DI PIETRO BERRUTO
Apportare un elemento di orrore a un contesto di guerra e violenza non è una dinamica inventata da poco: soprattutto dopo la guerra in Vietnam, sorge un topos di revisione dei conflitti violenti e diventa evidente come facilmente si possa discendere in una spirale di follia e paura. Un chiaro esempio di ciò è, naturalmente, Apocalypse Now, film in cui la guerra trascina nell’oscurità la psiche di tutti coloro che vi partecipano, rendendoli lentamente sempre più brutali, bestiali o crudeli. Con Vietnam Horror (titolo piuttosto esplicativo), Massimo Rosi e Vito Coppola scelgono, non solo di inserirsi in quella nicchia tematica, ma anche di rincarare la dose, portando il perturbante in una direzione nuova.
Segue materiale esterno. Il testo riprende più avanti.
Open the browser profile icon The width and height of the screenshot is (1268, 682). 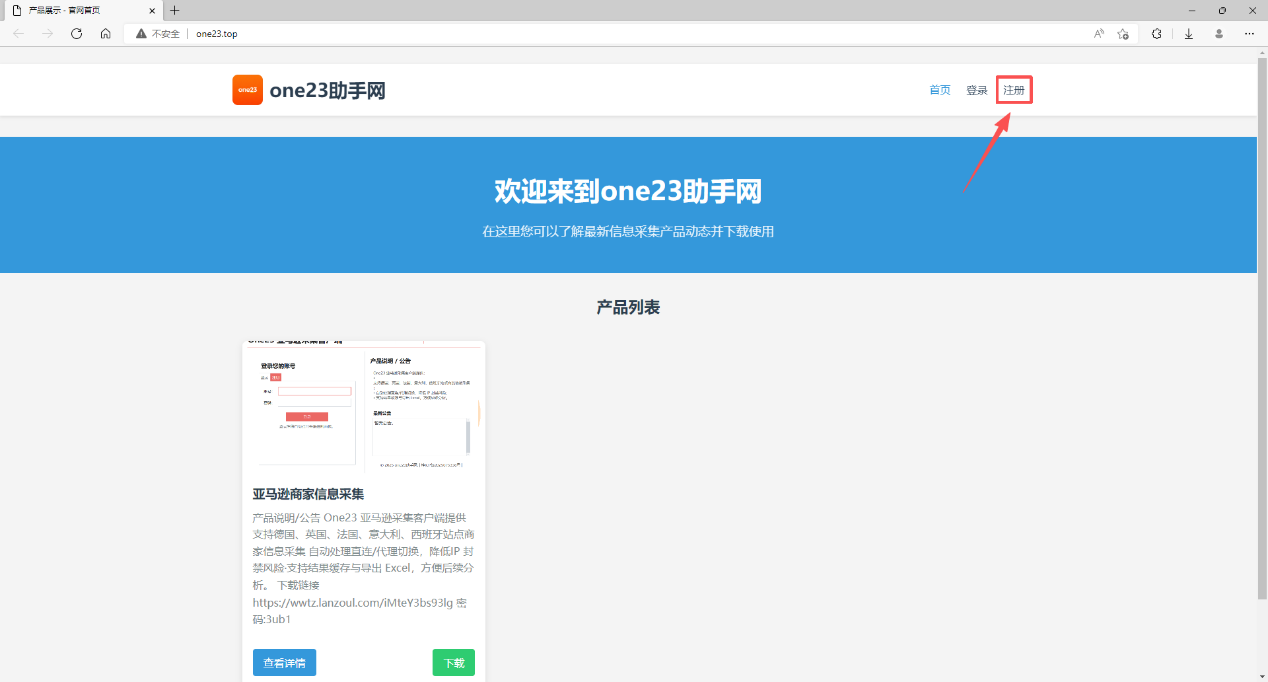click(x=1219, y=33)
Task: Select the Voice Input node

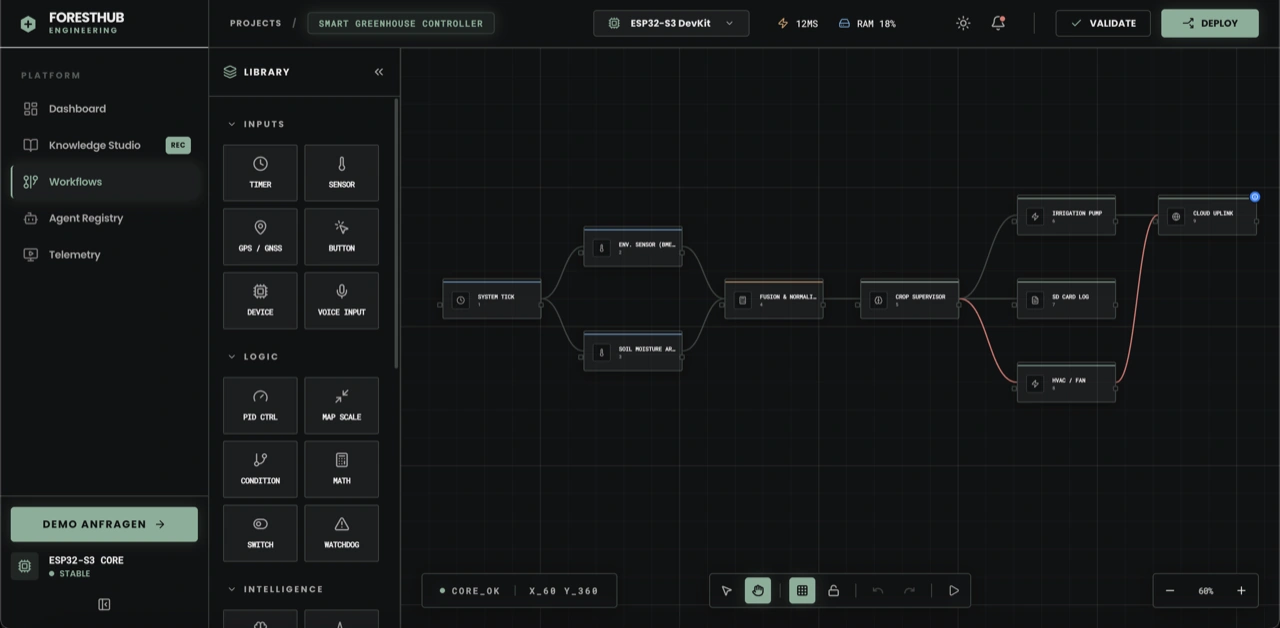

L’albo, diviso in quattro capitoli, è in bianco e nero: ammetto che, per quanto spesso la bicromia sia spesso associata alla narrativa dell’orrore, in questo caso, a causa dell’ambientazione tropicale, sarebbe stato meglio puntare sul colore, per accentuare i toni cromatici inquietanti della giungla e dei pigmenti del sangue. La storia segue un accampamento dell’esercito americano ai piedi di una montagna, i cui membri sono tormentati da incubi di morte e malattia: i protagonisti sono il soldato Colton, il maggiore Tundo e il sergente Ramirez; tutti e tre faticano giorno dopo giorno a sopravvivere in una situazione più che precaria. Gli incubi, però, si realizzano: una strana forza legata a una misteriosa setta che vive sulla montagna sembra possedere gli altri soldati, che ora minacciano i loro stessi commilitoni.

Vietnam Horror affonda radici ovunque nel genere: l’ambiente chiuso e di rivolta interna ai corpi stessi dei soldati ricorda classici del body horror come La cosa e Alien e, allo stesso tempo, permette di mostrare le fragilità dei personaggi, che emergono a causa dello stress provato durante gli eventi. Per quanto l’horror sia introdotto fin da subito, esso prende il sopravvento nella storia abbastanza lentamente, lasciando invece spazio alle molto più realistiche scene di atrocità tipiche del periodo, come le trappole nascoste e le improvvise scene di combattimento; quando però il fantastico è introdotto, esso si connette con il passato e il carattere dei personaggi, come nel caso di Colton, costretto a rivivere un crimine che ha commesso in passato, ancora e ancora.
Il motivo per cui lo spirito della montagna attacca gli americani è ovvio: essi sono invasori, venuti ad assicurare l’influenza del loro Stato in quel territorio con la forza bruta e la stessa natura si ribella contro di loro. Sono gli stessi soldati a venire posseduti, affermando, ironicamente, che loro stessi sono la causa della loro rovina e che il soprannaturale serve solo a esplicitare l’orrore. Alla fine della storia, anche se si riesce a sopravvivere, non si esce mai veramente dal vortice di violenza che ormai infesta la mente di tutti coloro che hanno assistito agli eventi di questa guerra.